(A run of records)
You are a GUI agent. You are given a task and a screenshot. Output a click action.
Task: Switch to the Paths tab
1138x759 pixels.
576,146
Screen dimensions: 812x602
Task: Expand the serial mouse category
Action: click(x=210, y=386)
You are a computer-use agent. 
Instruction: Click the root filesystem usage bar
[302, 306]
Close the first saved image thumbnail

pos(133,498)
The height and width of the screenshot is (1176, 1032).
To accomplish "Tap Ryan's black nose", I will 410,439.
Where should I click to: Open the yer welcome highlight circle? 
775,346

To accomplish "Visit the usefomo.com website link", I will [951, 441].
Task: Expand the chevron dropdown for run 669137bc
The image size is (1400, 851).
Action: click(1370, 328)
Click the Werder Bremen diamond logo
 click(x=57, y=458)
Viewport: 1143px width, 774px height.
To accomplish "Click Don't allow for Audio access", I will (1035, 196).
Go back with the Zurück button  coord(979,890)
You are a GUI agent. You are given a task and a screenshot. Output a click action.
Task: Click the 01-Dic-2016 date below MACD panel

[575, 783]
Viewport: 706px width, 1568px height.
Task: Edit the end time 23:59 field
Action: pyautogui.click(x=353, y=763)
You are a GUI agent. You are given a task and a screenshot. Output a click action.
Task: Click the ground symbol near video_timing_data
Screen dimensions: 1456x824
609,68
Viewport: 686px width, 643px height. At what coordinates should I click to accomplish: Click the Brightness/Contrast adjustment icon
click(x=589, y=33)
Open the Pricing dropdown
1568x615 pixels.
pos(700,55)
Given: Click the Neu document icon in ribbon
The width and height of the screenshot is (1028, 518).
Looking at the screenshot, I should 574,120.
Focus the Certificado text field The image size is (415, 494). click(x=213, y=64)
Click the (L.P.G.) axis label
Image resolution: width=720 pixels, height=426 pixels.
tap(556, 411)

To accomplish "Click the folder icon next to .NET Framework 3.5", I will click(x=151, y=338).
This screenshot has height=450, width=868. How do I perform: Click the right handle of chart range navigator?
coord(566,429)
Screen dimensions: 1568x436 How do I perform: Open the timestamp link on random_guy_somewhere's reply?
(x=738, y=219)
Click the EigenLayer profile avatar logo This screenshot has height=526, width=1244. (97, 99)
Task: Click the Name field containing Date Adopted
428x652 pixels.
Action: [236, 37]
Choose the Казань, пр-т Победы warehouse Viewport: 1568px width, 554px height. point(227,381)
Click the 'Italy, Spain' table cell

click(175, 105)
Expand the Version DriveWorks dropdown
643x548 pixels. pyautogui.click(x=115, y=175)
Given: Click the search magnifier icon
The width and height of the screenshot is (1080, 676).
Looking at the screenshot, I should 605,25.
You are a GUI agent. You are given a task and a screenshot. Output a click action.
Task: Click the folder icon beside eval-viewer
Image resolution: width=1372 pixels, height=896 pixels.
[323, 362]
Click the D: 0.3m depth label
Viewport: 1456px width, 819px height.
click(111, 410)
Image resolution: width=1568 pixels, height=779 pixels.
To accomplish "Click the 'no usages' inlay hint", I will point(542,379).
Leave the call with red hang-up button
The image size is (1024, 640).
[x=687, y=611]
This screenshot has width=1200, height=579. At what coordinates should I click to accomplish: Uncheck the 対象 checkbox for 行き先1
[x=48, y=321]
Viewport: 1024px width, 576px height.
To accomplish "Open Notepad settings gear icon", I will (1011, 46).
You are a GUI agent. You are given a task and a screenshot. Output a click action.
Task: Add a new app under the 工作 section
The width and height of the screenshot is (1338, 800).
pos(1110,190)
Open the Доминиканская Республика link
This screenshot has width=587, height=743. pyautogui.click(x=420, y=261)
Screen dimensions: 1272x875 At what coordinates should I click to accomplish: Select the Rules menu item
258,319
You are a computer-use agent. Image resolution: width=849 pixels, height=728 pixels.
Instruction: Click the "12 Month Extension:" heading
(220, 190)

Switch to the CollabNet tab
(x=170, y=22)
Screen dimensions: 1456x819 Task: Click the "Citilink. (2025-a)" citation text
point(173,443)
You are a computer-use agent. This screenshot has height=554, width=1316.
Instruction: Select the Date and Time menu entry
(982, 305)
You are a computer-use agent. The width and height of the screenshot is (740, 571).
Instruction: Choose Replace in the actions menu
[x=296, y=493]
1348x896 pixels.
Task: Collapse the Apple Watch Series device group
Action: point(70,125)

* [WHAT IS REQUIRED]: In the listing above, swap each "computer-use agent" for "desktop helper" and write out all the lines again with nothing else changed.

* [SOLUTION TO THE EXERCISE]:
You are a GUI agent. You are given a task and a screenshot. Output a click action.
Task: Switch to the Paths tab
1138x759 pixels.
576,146
Screen dimensions: 812x602
Task: Expand the serial mouse category
Action: click(x=210, y=386)
You are a desktop helper. 
Instruction: Click the root filesystem usage bar
[302, 306]
Close the first saved image thumbnail

pos(133,498)
The height and width of the screenshot is (1176, 1032).
To accomplish "Tap Ryan's black nose", I will 410,439.
Where should I click to: Open the yer welcome highlight circle? 
775,346

To accomplish "Visit the usefomo.com website link", I will [951, 441].
Task: Expand the chevron dropdown for run 669137bc
The image size is (1400, 851).
Action: click(1370, 328)
Click the Werder Bremen diamond logo
 click(x=57, y=458)
Viewport: 1143px width, 774px height.
To accomplish "Click Don't allow for Audio access", I will (1035, 196).
Go back with the Zurück button  coord(979,890)
You are a GUI agent. You are given a task and a screenshot. Output a click action.
Task: Click the 01-Dic-2016 date below MACD panel

[575, 783]
Viewport: 706px width, 1568px height.
Task: Edit the end time 23:59 field
Action: pyautogui.click(x=353, y=763)
You are a GUI agent. You are given a task and a screenshot. Output a click action.
Task: Click the ground symbol near video_timing_data
Screen dimensions: 1456x824
609,68
Viewport: 686px width, 643px height. At what coordinates should I click to accomplish: Click the Brightness/Contrast adjustment icon
click(x=589, y=33)
Open the Pricing dropdown
1568x615 pixels.
pos(700,55)
Given: Click the Neu document icon in ribbon
The width and height of the screenshot is (1028, 518).
Looking at the screenshot, I should 574,120.
Focus the Certificado text field The image size is (415, 494). click(x=213, y=64)
Click the (L.P.G.) axis label
Image resolution: width=720 pixels, height=426 pixels.
tap(556, 411)

To accomplish "Click the folder icon next to .NET Framework 3.5", I will click(x=151, y=338).
This screenshot has height=450, width=868. How do I perform: Click the right handle of chart range navigator?
coord(566,429)
Screen dimensions: 1568x436 How do I perform: Open the timestamp link on random_guy_somewhere's reply?
(x=738, y=219)
Click the EigenLayer profile avatar logo This screenshot has height=526, width=1244. (97, 99)
Task: Click the Name field containing Date Adopted
428x652 pixels.
Action: [236, 37]
Choose the Казань, пр-т Победы warehouse Viewport: 1568px width, 554px height. point(227,381)
Click the 'Italy, Spain' table cell

click(175, 105)
Expand the Version DriveWorks dropdown
643x548 pixels. pyautogui.click(x=115, y=175)
Given: Click the search magnifier icon
The width and height of the screenshot is (1080, 676).
Looking at the screenshot, I should 605,25.
You are a GUI agent. You are given a task and a screenshot. Output a click action.
Task: Click the folder icon beside eval-viewer
Image resolution: width=1372 pixels, height=896 pixels.
[323, 362]
Click the D: 0.3m depth label
Viewport: 1456px width, 819px height.
click(111, 410)
Image resolution: width=1568 pixels, height=779 pixels.
To accomplish "Click the 'no usages' inlay hint", I will point(542,379).
Leave the call with red hang-up button
The image size is (1024, 640).
[x=687, y=611]
This screenshot has width=1200, height=579. At what coordinates should I click to accomplish: Uncheck the 対象 checkbox for 行き先1
[x=48, y=321]
Viewport: 1024px width, 576px height.
To accomplish "Open Notepad settings gear icon", I will (1011, 46).
You are a GUI agent. You are given a task and a screenshot. Output a click action.
Task: Add a new app under the 工作 section
The width and height of the screenshot is (1338, 800).
pos(1110,190)
Open the Доминиканская Республика link
This screenshot has width=587, height=743. pyautogui.click(x=420, y=261)
Screen dimensions: 1272x875 At what coordinates should I click to accomplish: Select the Rules menu item
258,319
You are a desktop helper. Image resolution: width=849 pixels, height=728 pixels.
Instruction: Click the "12 Month Extension:" heading
(220, 190)

Switch to the CollabNet tab
(x=170, y=22)
Screen dimensions: 1456x819 Task: Click the "Citilink. (2025-a)" citation text
point(173,443)
You are a desktop helper. This screenshot has height=554, width=1316.
Instruction: Select the Date and Time menu entry
(982, 305)
You are a desktop helper. The width and height of the screenshot is (740, 571).
Instruction: Choose Replace in the actions menu
[x=296, y=493]
1348x896 pixels.
Task: Collapse the Apple Watch Series device group
Action: point(70,125)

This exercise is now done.